Manifold vacuum is created by the piston trying to suck air/fuel into the cylinder whilst the throttle is closed or partially open. With the throttle fully open there is very little vacuum. High lift cams, turbos, superchargers and free flow inlets can all reduce the amount of vacuum generated. The amount of servo assistance you get is dependent upon the vacuum available and chances are you’ll need maximum breaking effort whilst at full throttle.
Hella UP28 Electric Vacuum Pump
My daily driver is a Seat Cupra Turbo. Like many Audi, VW, Skoda, BMW etc it uses the UP28 electric vacuum pump to boost servo vacuum when needed. A standard production engine will produce between -18 & -22inHg (-8.8 to -22Psi) of vacuum at idle. My particular model is 1K0612181F.
The service manual specification for the brake booster vacuum is 500mmHg / 19.7inHg (10psi).
I’ve read on a couple forums that this pumps reliability is affected by vibration, so mounting it using the factory rubber mounts and a solid bracket are recommended.
How do I know whether I need a vacuum pump?
- Disconnect the vacuum hose from your servo and connect it to a vacuum gauge
- With the engine warm, check the vacuum at idle
- Have a surf on you Servo’s part number to see if there are any published specifications and minimum required vacuums. If none is found use 20inHg (9.8Psi).
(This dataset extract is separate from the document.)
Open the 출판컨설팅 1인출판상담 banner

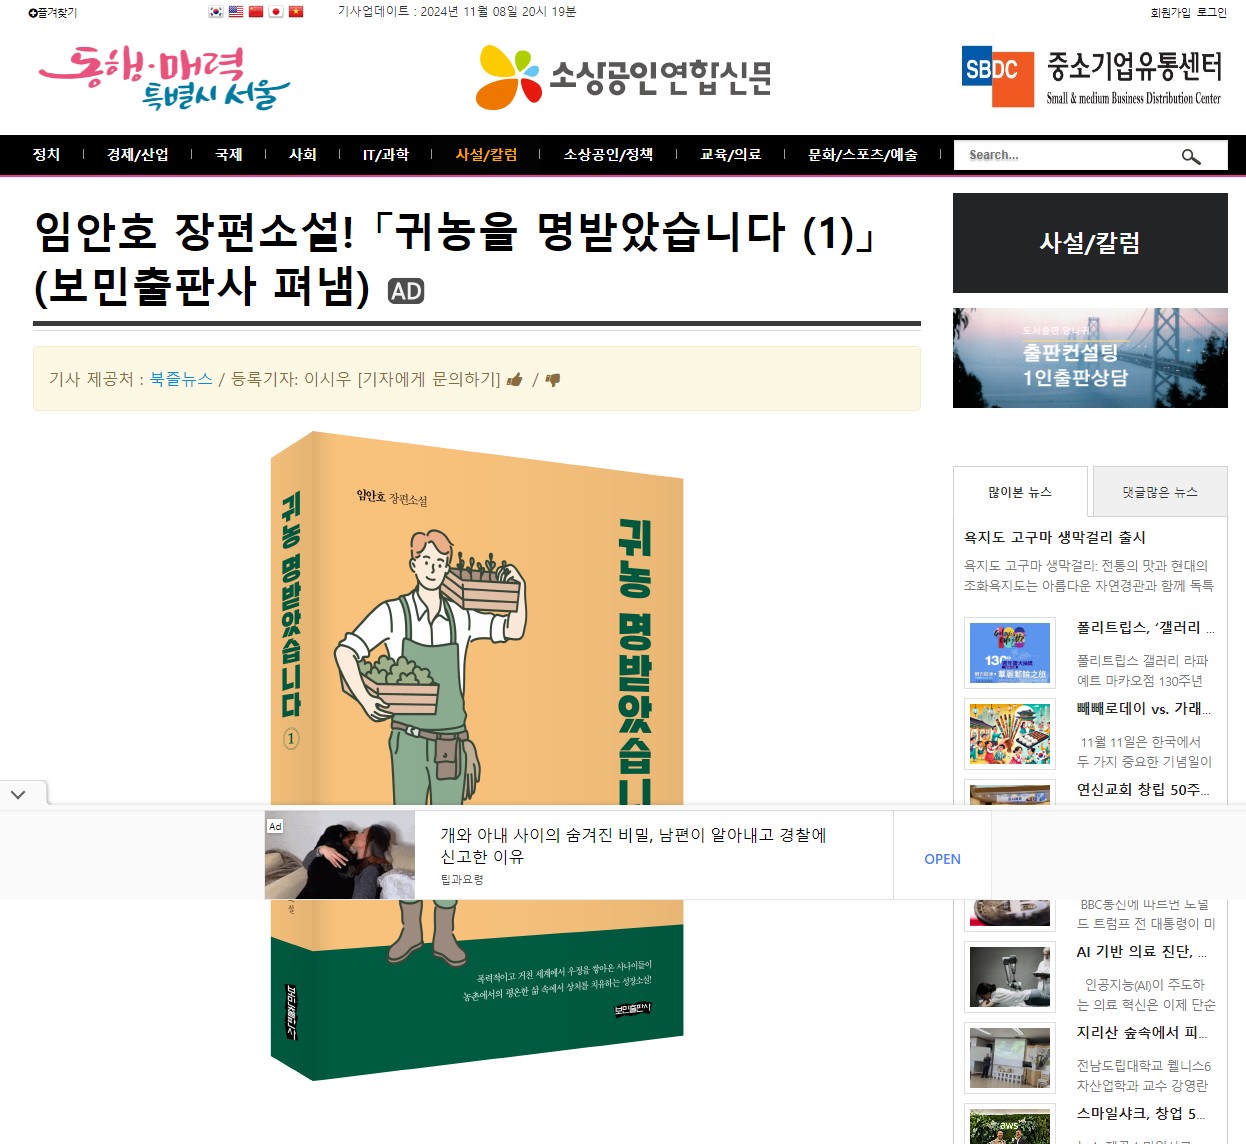tap(1090, 358)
- Check that you have enough manifold vacuum
- Hella UP28 Vacuum Pump
- 2 x Non-return valves (058905291K)
- 30A relay
- Relay socket
- 5A fuse
- 20A fuse
- Vacuum hose
- Wiring 16-18awg
- Vacuum Pressure Switch (PSF109S 81-330)
- UP28 bracket
Because the UP28 is rated at 15amps max, I’ve included a 30A relay and a 20A fuse.
Vacuum Pressure Switch
The PSF1095 vacuum pressure switch is from -5.9 to -22.4inHg (-2.9psi to -11.9psi). Hopefully, that should allow me to get a good compromise between pedal feel and the desired servo vacuum. I’ve kept all the hoses short a taken the vacuum switch close to the servo.
You could also use the VAKUSW-18-B, adjustable from -5.9 to -28.9inHg
Checking the system
- Remove the relay
- Turn the vacuum pressure switch fully clockwise to -22.4inHg (-2.9Psi)
- Check the 12v feeds to the relay. You should have permanent power at pin 30 and 12v at 86 with the ignition on.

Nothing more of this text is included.